■ Data for analysis
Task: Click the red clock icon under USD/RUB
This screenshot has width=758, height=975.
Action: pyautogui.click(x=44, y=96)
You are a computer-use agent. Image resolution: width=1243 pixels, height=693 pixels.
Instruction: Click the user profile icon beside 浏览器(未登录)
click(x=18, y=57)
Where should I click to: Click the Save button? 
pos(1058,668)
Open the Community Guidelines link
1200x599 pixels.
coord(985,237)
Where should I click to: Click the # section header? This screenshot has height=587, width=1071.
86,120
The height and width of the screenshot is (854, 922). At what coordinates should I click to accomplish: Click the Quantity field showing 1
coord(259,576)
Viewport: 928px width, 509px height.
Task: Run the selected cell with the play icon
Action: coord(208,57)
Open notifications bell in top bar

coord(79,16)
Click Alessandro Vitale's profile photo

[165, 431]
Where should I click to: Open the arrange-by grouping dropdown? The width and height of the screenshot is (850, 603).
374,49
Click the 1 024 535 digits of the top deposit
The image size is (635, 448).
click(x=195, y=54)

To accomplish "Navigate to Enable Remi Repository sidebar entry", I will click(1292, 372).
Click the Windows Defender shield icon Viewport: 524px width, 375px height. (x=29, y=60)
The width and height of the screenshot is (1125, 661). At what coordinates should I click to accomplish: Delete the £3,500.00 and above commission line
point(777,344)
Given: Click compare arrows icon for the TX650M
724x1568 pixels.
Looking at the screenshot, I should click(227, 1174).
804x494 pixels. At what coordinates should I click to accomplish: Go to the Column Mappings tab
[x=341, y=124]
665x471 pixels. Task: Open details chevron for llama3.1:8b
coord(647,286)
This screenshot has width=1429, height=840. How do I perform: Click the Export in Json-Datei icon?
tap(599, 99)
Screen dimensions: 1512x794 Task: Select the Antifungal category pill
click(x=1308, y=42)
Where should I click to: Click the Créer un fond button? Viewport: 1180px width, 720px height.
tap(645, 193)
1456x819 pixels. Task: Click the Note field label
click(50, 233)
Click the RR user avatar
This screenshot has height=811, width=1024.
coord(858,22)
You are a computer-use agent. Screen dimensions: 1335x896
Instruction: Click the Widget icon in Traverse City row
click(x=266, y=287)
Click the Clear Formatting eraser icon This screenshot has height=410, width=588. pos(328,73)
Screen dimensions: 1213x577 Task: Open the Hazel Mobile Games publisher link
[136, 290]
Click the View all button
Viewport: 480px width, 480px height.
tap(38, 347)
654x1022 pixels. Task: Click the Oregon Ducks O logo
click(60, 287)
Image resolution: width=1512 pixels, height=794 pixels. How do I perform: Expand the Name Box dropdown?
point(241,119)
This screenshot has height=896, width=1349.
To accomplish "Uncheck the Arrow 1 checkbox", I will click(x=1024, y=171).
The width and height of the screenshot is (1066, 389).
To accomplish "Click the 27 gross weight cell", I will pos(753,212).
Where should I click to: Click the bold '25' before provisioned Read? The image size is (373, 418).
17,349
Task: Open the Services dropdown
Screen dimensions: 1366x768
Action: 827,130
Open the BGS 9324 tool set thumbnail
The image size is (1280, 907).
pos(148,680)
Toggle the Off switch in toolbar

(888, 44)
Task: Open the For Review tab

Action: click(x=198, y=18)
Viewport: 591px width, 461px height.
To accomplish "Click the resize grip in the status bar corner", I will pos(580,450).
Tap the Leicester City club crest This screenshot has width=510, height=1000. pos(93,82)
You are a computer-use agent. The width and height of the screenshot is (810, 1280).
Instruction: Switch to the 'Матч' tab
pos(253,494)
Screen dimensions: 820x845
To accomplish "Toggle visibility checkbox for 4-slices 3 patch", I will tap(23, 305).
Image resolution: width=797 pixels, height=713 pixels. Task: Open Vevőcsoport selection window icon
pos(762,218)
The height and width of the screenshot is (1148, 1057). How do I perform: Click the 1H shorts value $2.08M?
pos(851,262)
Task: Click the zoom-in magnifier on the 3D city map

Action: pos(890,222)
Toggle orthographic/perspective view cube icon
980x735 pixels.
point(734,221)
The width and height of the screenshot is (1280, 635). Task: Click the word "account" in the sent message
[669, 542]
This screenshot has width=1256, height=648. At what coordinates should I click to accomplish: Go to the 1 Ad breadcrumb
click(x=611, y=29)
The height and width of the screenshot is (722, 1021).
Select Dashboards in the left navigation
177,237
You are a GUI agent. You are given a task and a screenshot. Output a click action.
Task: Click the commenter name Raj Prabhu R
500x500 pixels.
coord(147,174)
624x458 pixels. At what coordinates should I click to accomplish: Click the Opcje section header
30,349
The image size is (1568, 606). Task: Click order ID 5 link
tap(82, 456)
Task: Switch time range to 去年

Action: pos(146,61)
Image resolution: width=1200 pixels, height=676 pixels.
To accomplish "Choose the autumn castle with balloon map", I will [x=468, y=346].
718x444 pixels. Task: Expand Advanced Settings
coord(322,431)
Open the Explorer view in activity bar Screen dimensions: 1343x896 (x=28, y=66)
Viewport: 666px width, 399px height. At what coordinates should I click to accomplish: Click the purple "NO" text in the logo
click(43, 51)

■ Exercise
From the records above, copy every line that includes the word "checkbox".

■ Exercise solution
To accomplish "Uncheck the Arrow 1 checkbox", I will click(x=1024, y=171).
To accomplish "Toggle visibility checkbox for 4-slices 3 patch", I will tap(23, 305).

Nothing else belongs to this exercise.